Centers for Medicare and Medicaid Services administrator Marilyn Tavenner defended President Obama's repeated claim that "if you like your plan, you can keep it" under the Affordable Care Act in a House Ways and Means hearing Tuesday.
The claim has been attacked recently, as many people continue to receive cancellation notices from their insurance companies. But Tavenner argues this was going on before the Affordable Care Act.
"Half of the people in the individual market prior to 2010 didn't stay on their policies," she said. "They were either kicked off for pre-existing conditions, they saw their premiums go up at least 20 percent a year, and there were no protections for them. And sometimes they were in plans that they thought were fine until they actually needed to hospitalization, and they found out it didn't cover hospitalization or it didn't cover cancer."
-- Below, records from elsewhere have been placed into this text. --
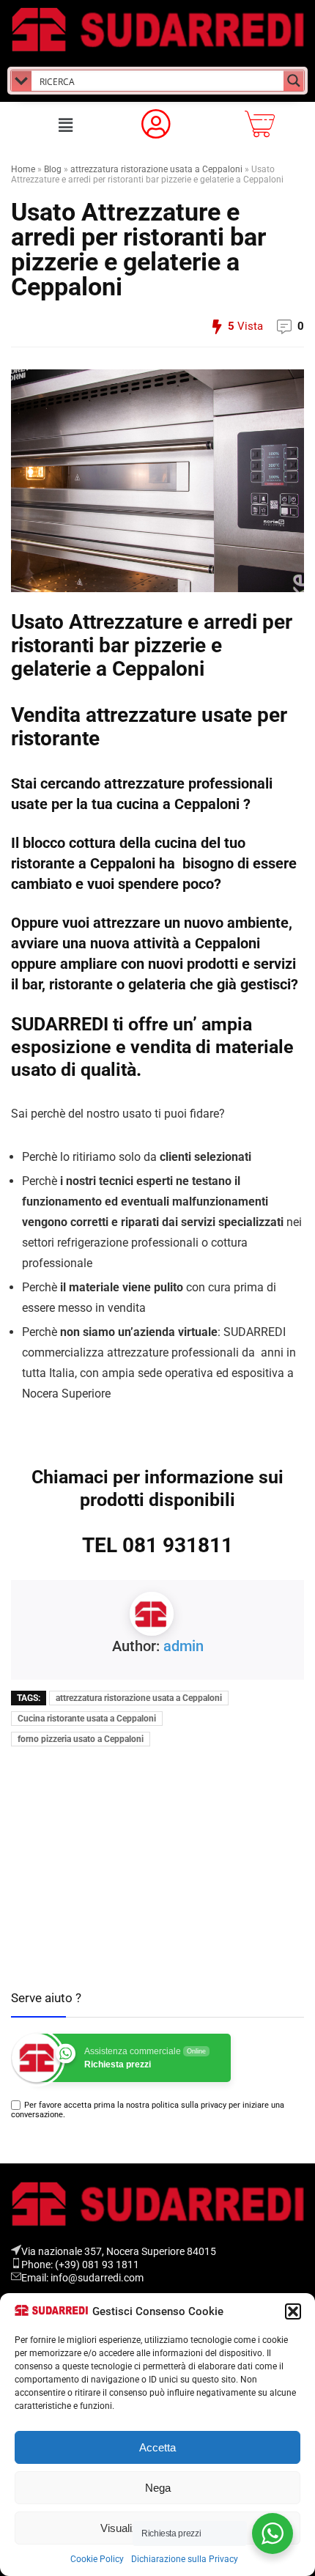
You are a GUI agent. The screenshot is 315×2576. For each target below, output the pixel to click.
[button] (293, 2311)
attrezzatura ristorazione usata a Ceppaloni (156, 169)
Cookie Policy (97, 2559)
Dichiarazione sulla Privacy (184, 2559)
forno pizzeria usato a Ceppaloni (81, 1739)
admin (183, 1646)
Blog (53, 169)
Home (23, 169)
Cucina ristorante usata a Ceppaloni (87, 1718)
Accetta (157, 2447)
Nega (158, 2487)
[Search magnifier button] (294, 80)
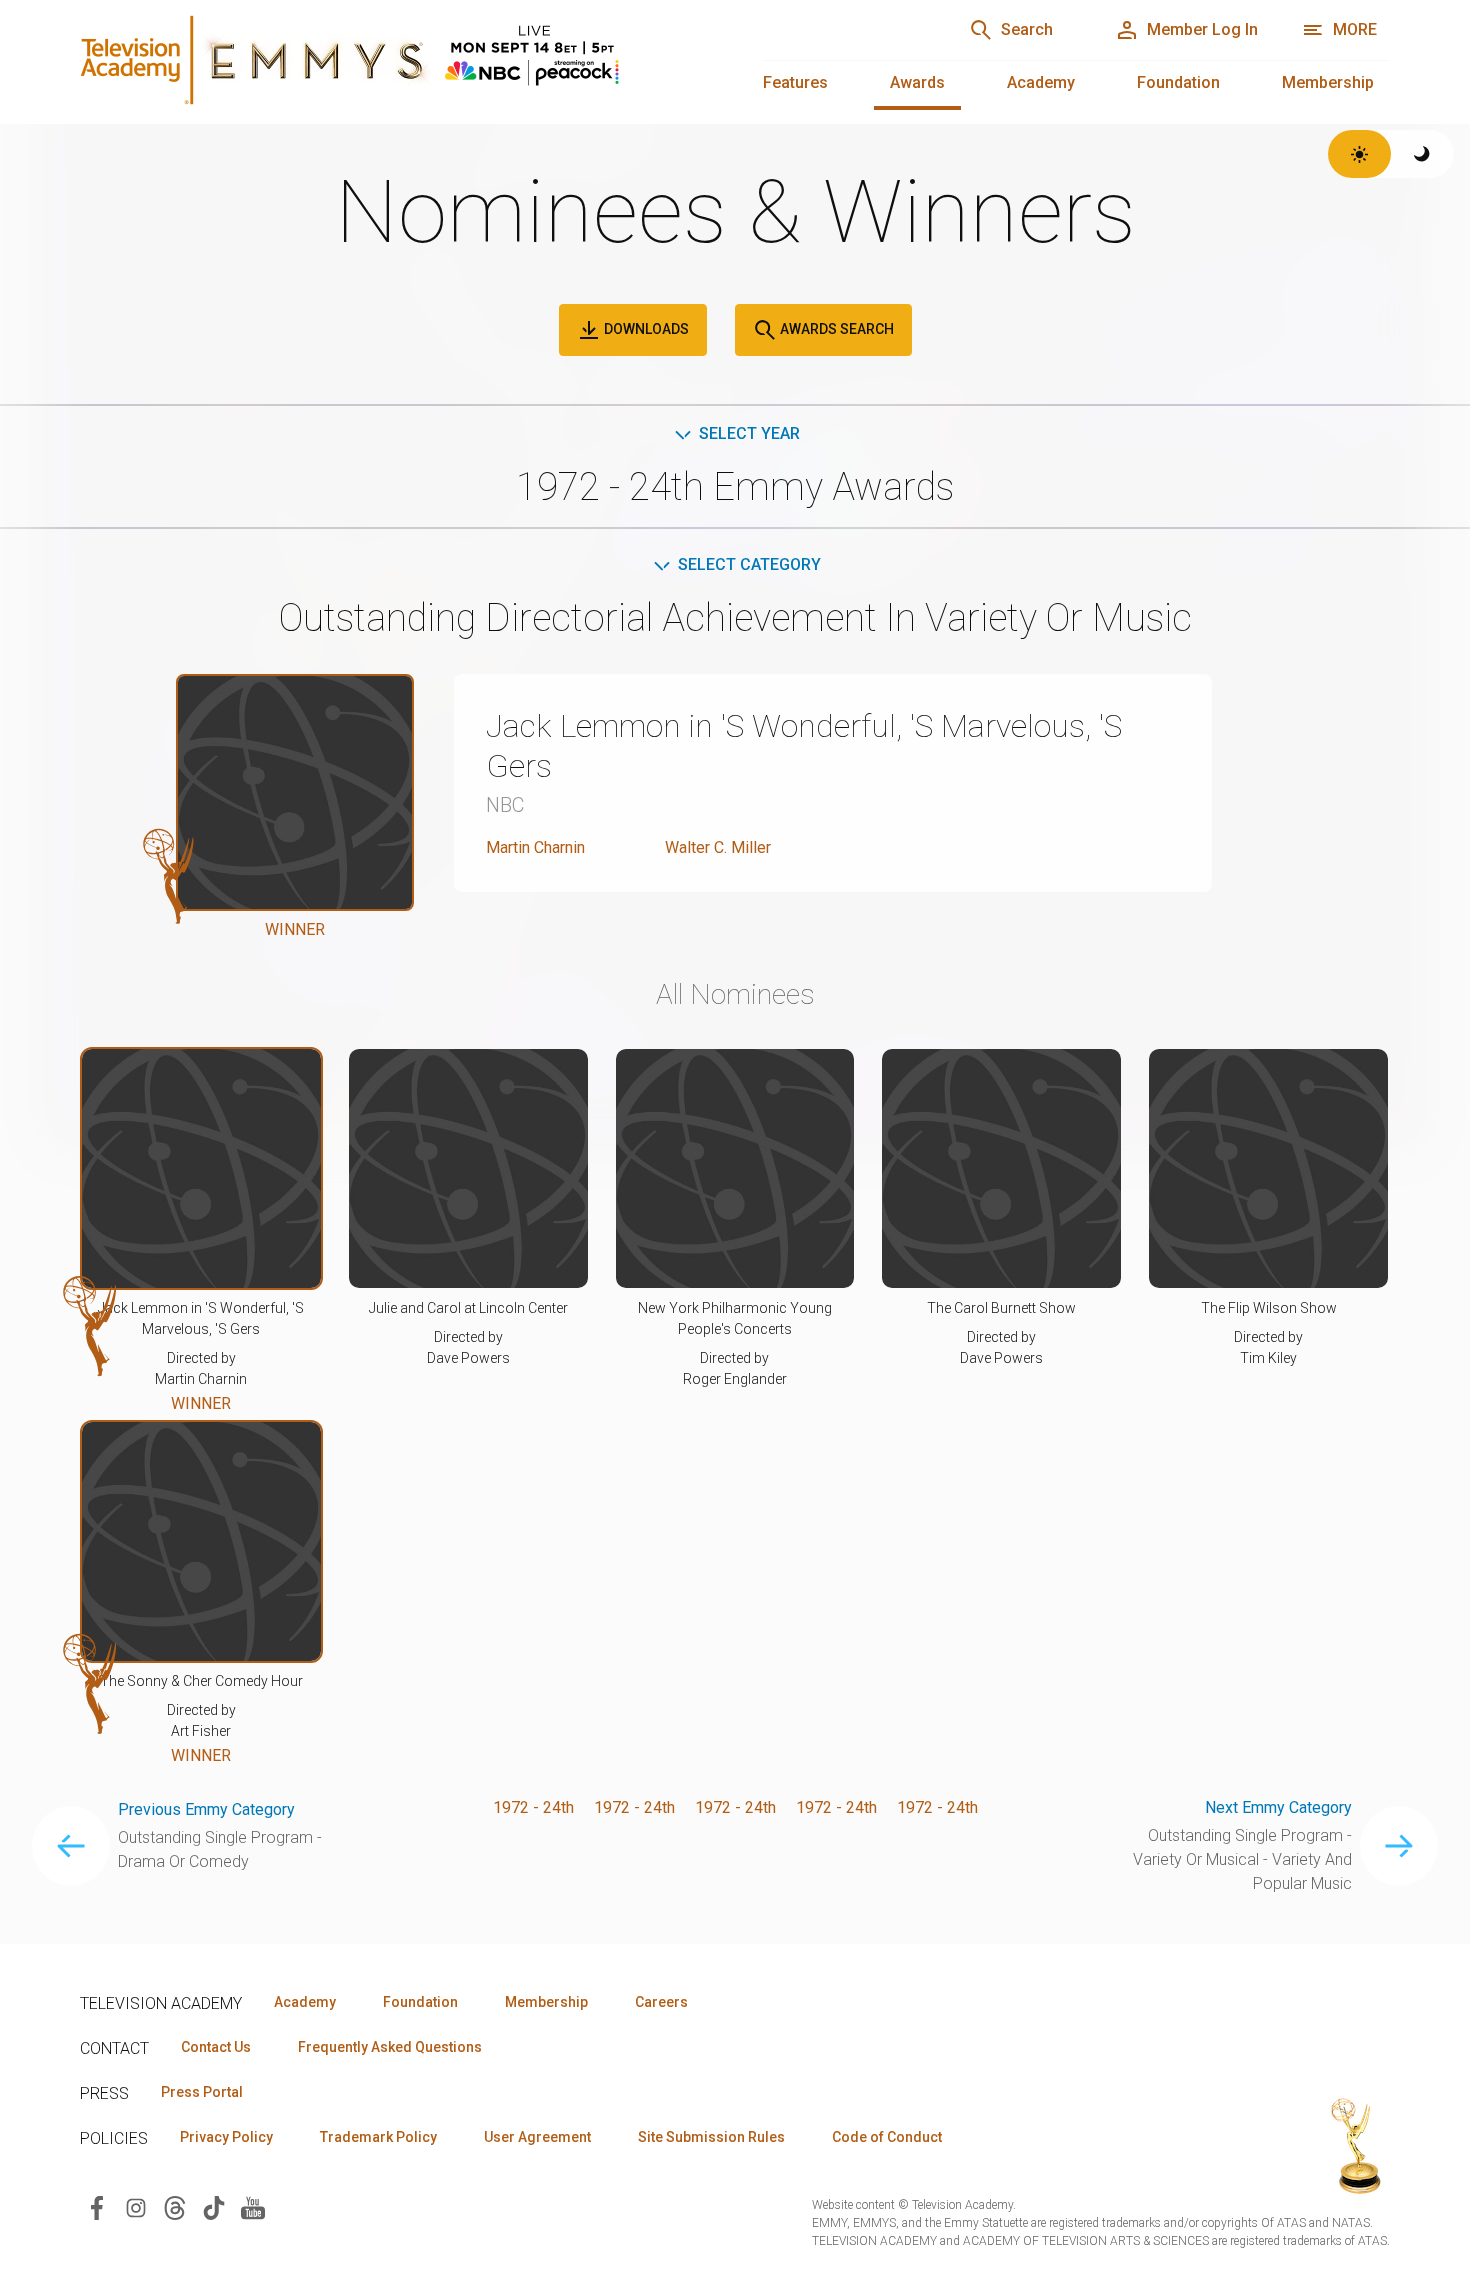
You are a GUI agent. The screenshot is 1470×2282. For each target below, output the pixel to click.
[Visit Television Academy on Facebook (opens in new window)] (97, 2207)
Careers (661, 2002)
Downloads (645, 329)
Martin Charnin (535, 847)
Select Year (749, 433)
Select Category (749, 564)
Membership (1328, 82)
The health care law says that any insurance plans already in effect as of March 23, 2010 are "grandfathered" under the law. Consumers can keep those plans without penalty, even if they don't meet all the new ACA requirements, unless the insurance company significantly changes part of the plan.
Tavenner says some cancellations are occurring as a result of companies offering new plans, which must then include protections required under the law. These include many measures, such as those that prevent discrimination based on pre-existing conditions or on gender.
Tavenner also maintained that premium increases were occurring long before Obamacare. "In fact, we've seen the most premium moderation in the last three years than we've seen probably in 15 or 20," she said.
"So what I would tell [individuals] is if their carrier is telling them they're changing the plan and they're offering an increase ... they would need to go take a look at what's available in their state and in their market, which is certainly something that's available to them through the exchange."
The hearing, which follows the problem-plagued rollout of the Obamacare website, saw Republicans fiercely attacking the law and Democrats fighting to defend it, with lawmakers often talking more than Tavenner herself. Her appearance will set the table for a hearing Wednesday in which Health and Human Services Secretary Kathleen Sebelius will come before Congress.